→ Exercise description
Please leave out pictures and print exactly the lines from the one that has "Expand the 更多 menu for file17.txt" through the last line of the material below.

***** Records provided *****

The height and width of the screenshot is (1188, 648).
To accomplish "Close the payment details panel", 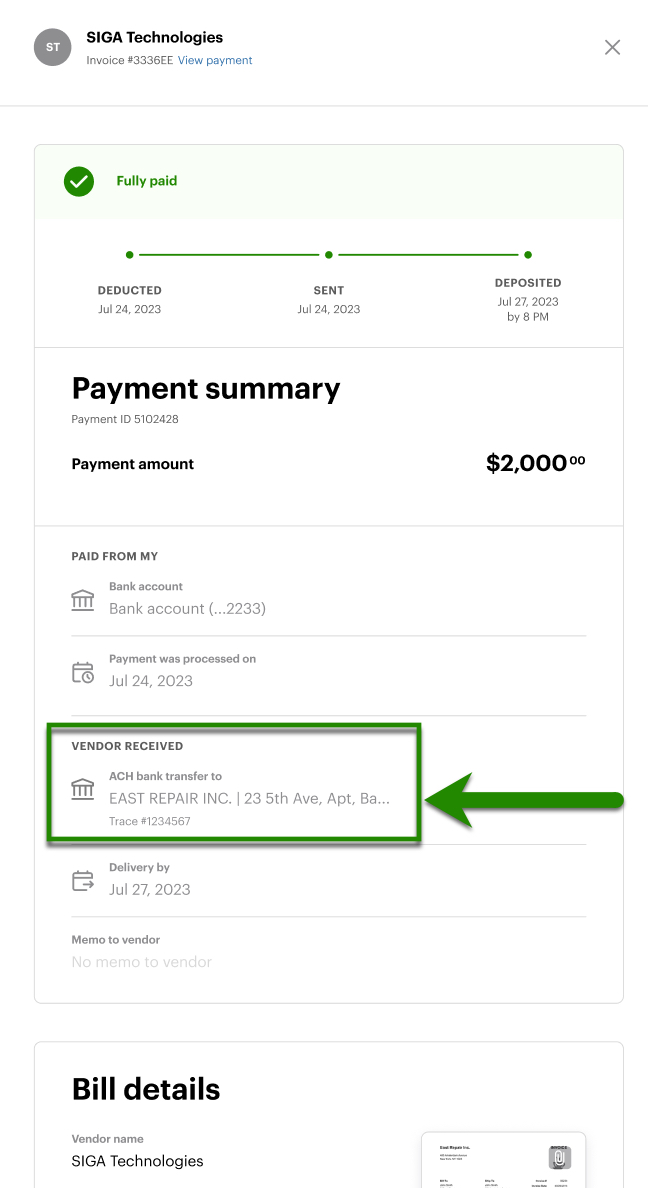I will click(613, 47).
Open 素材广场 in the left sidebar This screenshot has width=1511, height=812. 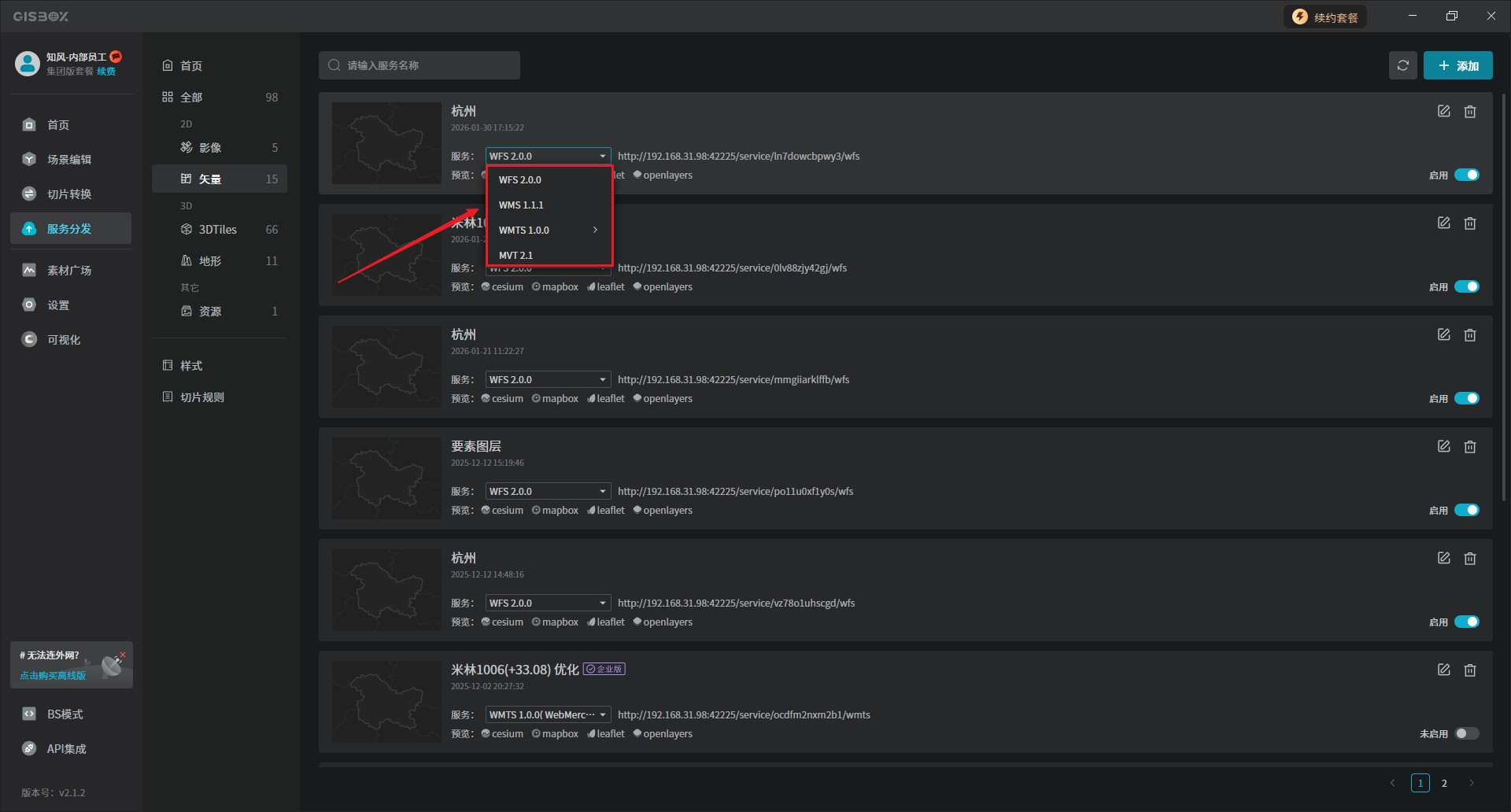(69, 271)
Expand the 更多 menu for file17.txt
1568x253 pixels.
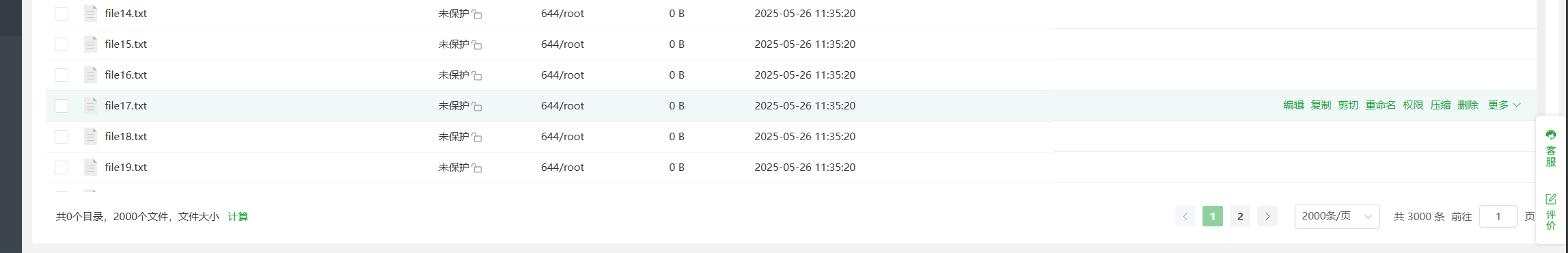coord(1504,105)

*****

→ Solved exercise
Expand the 更多 menu for file17.txt
1568x253 pixels.
coord(1504,105)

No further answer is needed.